- Task brief
Repeat word for word the section of the piece on the personal saving rate that begins with the words "The Wall Street" and ends with the words "of their income.".

- Document segment

********************

Amazing Revisions and Alleged Thrifty Consumers

The Wall Street Journal claims the Personal Savings Rate is a Surprising Bulwark for the U.S. Economy.

> On the eve of the last two recessions, American households were unprepared. Years of appreciating stock portfolios, rising home values and improving job prospects had convinced consumers that they didn’t need to save much of their income.

> So when unemployment rose and asset prices fell in the downturns that started in 2001 and in 2007, consumers drastically reined in spending and the economy contracted.

> Until a few weeks ago, some economists feared history was in the process of repeating itself. Official numbers suggested saving was again out of style as the current expansion enters its 10th year.

> Recent data has altered the picture. Households have been saving significantly more of their after-tax income for several years, according to revised data released last month by the Bureau of Economic Analysis.

> Take just the first quarter of this year: The agency more than doubled its estimate of the personal saving rate–the difference between disposable income and spending—to 7.2% from the 3.3% estimated previously.

> The new number exceeds the 6.4% average rate recorded since 1990, and is almost three times the most recent low of 2.5% in 2005.

********************

- Dataset
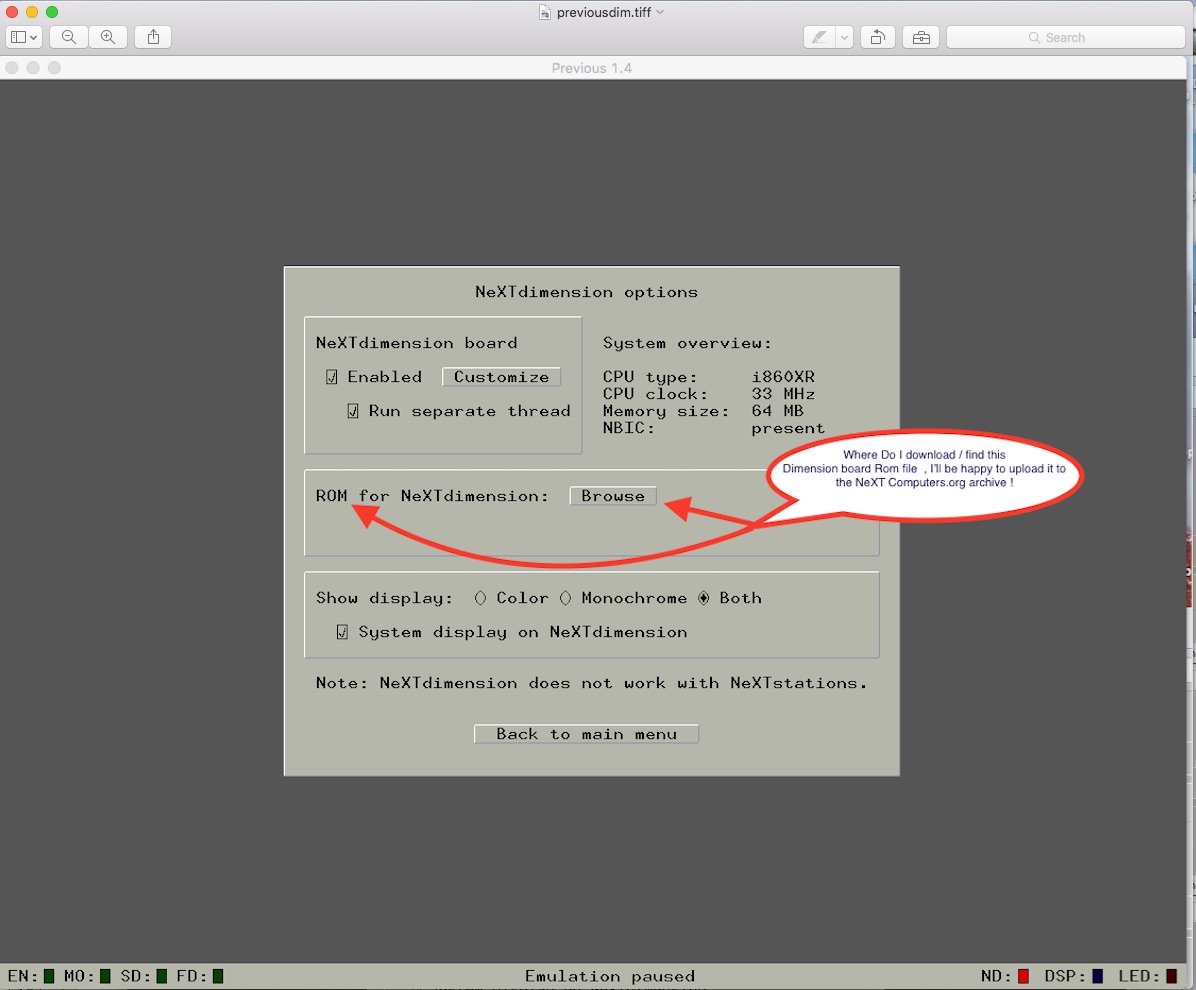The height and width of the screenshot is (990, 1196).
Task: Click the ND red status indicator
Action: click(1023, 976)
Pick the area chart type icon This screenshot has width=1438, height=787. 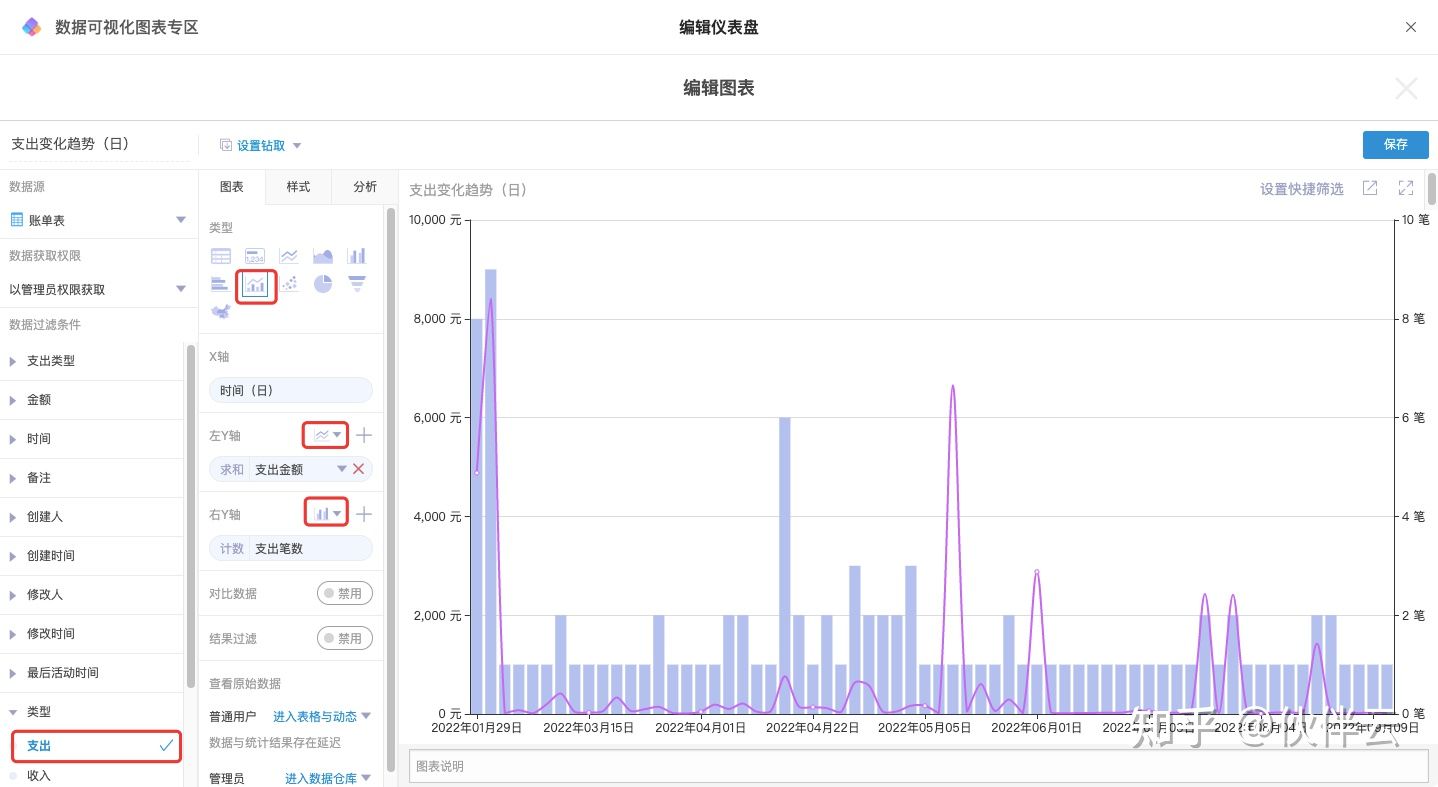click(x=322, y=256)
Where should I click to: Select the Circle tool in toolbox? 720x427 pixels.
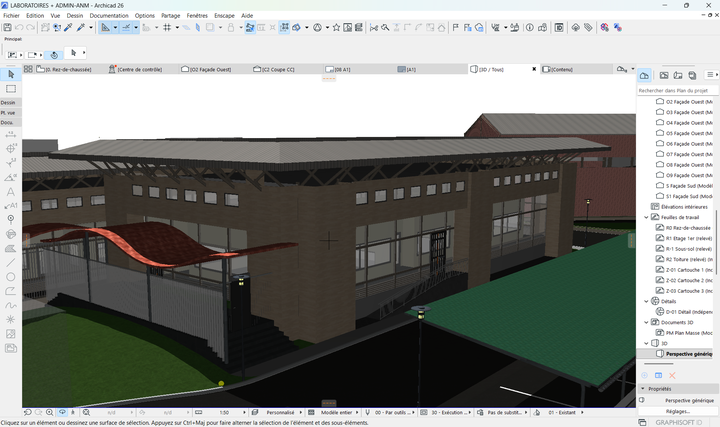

********************

- Answer to the exercise
The Wall Street Journal claims the Personal Savings Rate is a Surprising Bulwark for the U.S. Economy.

> On the eve of the last two recessions, American households were unprepared. Years of appreciating stock portfolios, rising home values and improving job prospects had convinced consumers that they didn’t need to save much of their income.